- _Written request a_: Retype the stretch of the patch discussion from "diff --git a/arch/arm64/kernel/smp.c" through "struct cpumask *mask)".
==== Selected passage ====
On 26/08/2019 23:26, Thomas Gleixner wrote:
> On Mon, 26 Aug 2019, Cristian Marussi wrote:
>> On 8/26/19 4:32 PM, Christoph Hellwig wrote:
>>>> +config ARCH_USE_COMMON_SMP_STOP
>>>> +	def_bool y if SMP
>>>
>>> The option belongs into common code and the arch code shoud only
>>> select it.
>>>
>>
>> In fact that was my first approach, but then I noticed that in kernel/ topdir
>> there was no generic Kconfig but only subsystem specific ones:
>>
>> Kconfig.freezer  Kconfig.hz       Kconfig.locks    Kconfig.preempt
> 
> arch/Kconfig
> 

Ok I'll move it there in v2.

Thanks for the review.

Cristian

> Thanks,
> 
> 	tglx
>

Patch
diff mbox series

diff --git a/arch/arm64/Kconfig b/arch/arm64/Kconfig
index 3adcec05b1f6..3baa69ca4c55 100644
--- a/arch/arm64/Kconfig
+++ b/arch/arm64/Kconfig
@@ -276,6 +276,9 @@  config ARCH_ENABLE_MEMORY_HOTPLUG
 config SMP
 	def_bool y
 
+config ARCH_USE_COMMON_SMP_STOP
+	def_bool y if SMP
+
 config KERNEL_MODE_NEON
 	def_bool y
 
diff --git a/arch/arm64/kernel/smp.c b/arch/arm64/kernel/smp.c
index 018a33e01b0e..473be3c23df7 100644
--- a/arch/arm64/kernel/smp.c
+++ b/arch/arm64/kernel/smp.c
@@ -953,33 +953,16 @@  void tick_broadcast(const struct cpumask *mask)
 }
 #endif
 
-void smp_send_stop(void)
+void arch_smp_cpus_stop_complete(void)
==== Provided information ====
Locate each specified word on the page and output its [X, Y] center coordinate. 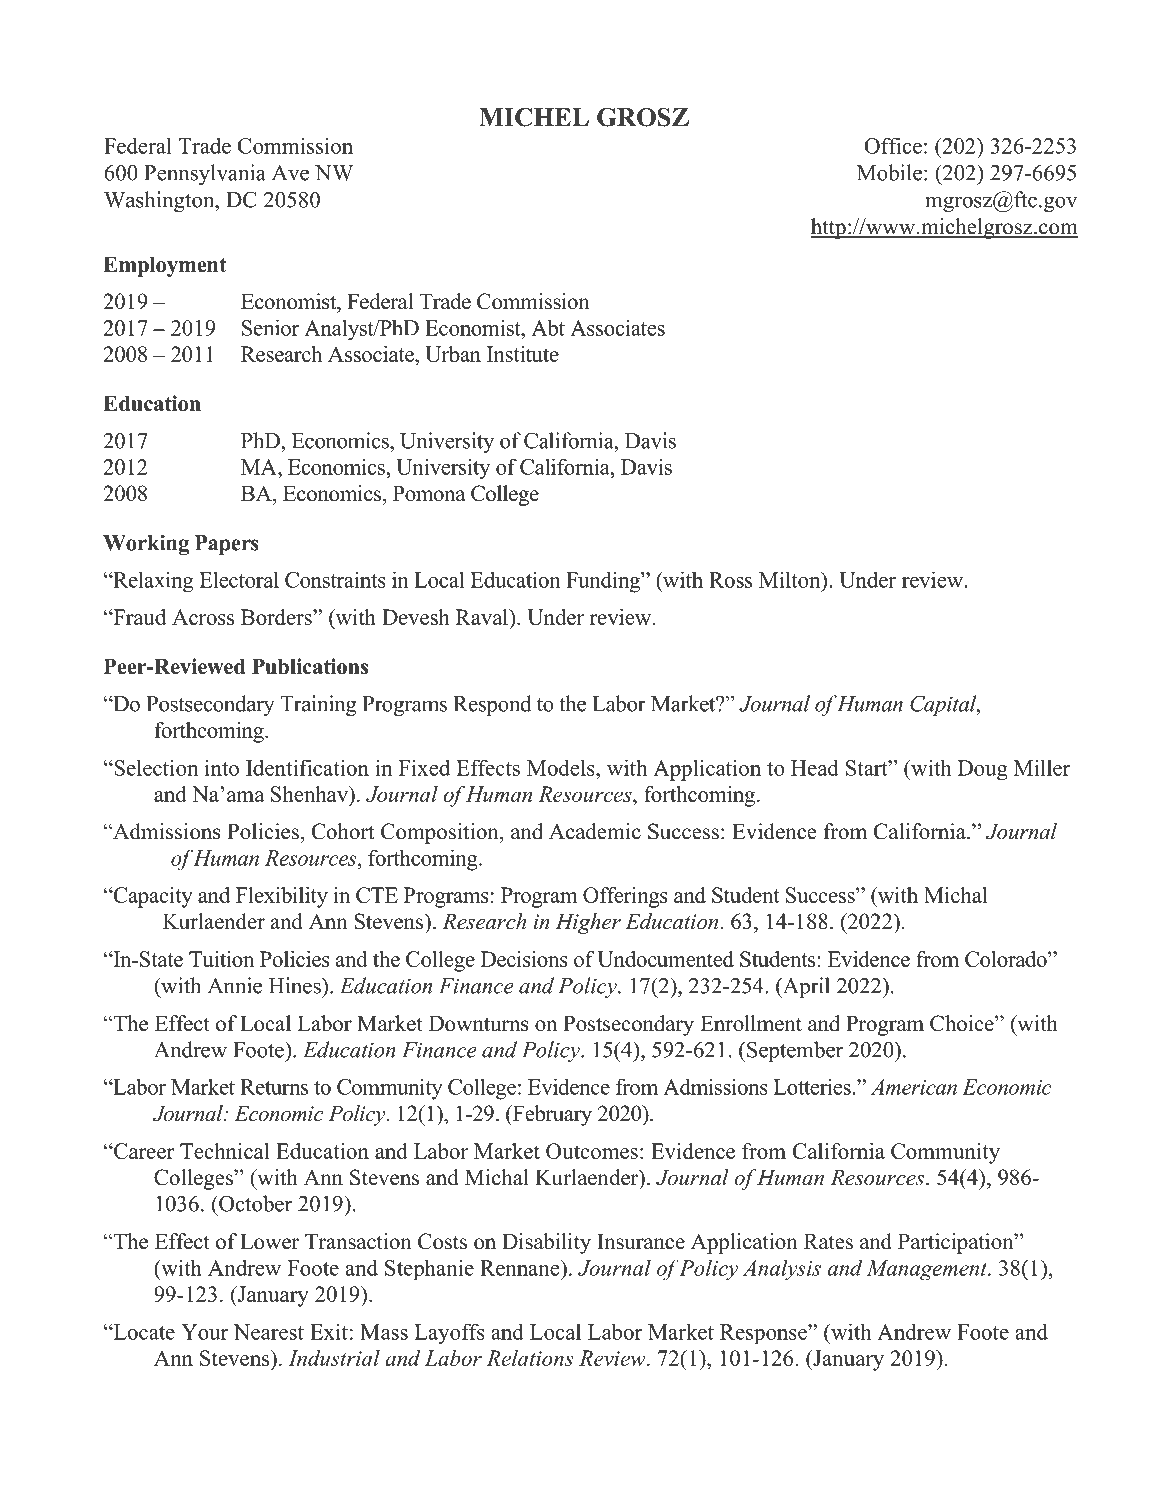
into [222, 767]
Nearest [268, 1332]
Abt [548, 327]
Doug [983, 770]
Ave [290, 173]
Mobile [889, 172]
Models [562, 767]
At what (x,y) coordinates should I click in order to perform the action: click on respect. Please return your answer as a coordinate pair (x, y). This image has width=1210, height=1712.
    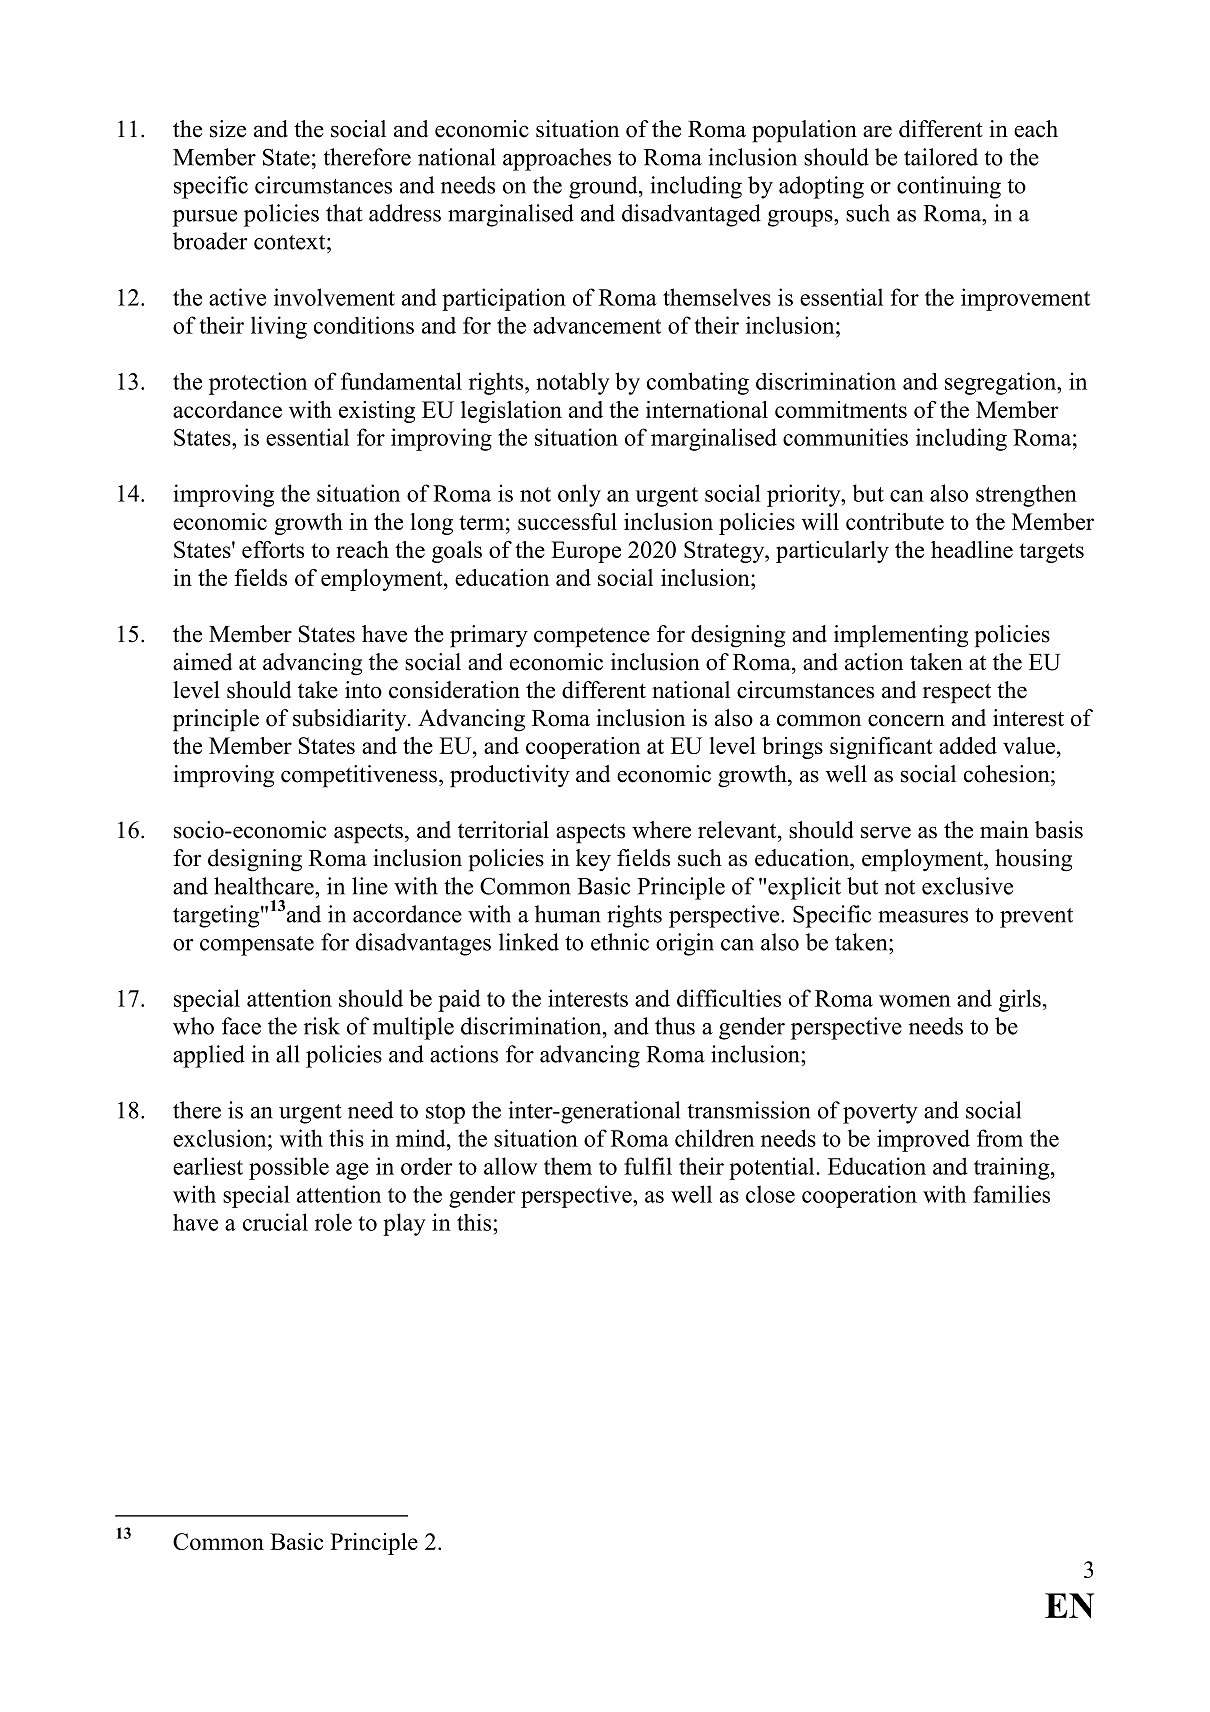
    Looking at the image, I should click on (957, 693).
====
- _Written request b_: Echo every line of the entries that follow the patch discussion, leaving out the pictures.

- _Task response a_:
diff --git a/arch/arm64/kernel/smp.c b/arch/arm64/kernel/smp.c
index 018a33e01b0e..473be3c23df7 100644
--- a/arch/arm64/kernel/smp.c
+++ b/arch/arm64/kernel/smp.c
@@ -953,33 +953,16 @@  void tick_broadcast(const struct cpumask *mask)

- _Task response b_:
Locate each specified word on the page and output its [X, Y] center coordinate. 
into [222, 767]
Nearest [268, 1332]
Abt [548, 327]
Doug [983, 770]
Ave [290, 173]
Mobile [889, 172]
Models [562, 767]
At what (x,y) coordinates should I click in order to perform the action: click on respect. Please return your answer as a coordinate pair (x, y). This image has width=1210, height=1712.
    Looking at the image, I should click on (957, 693).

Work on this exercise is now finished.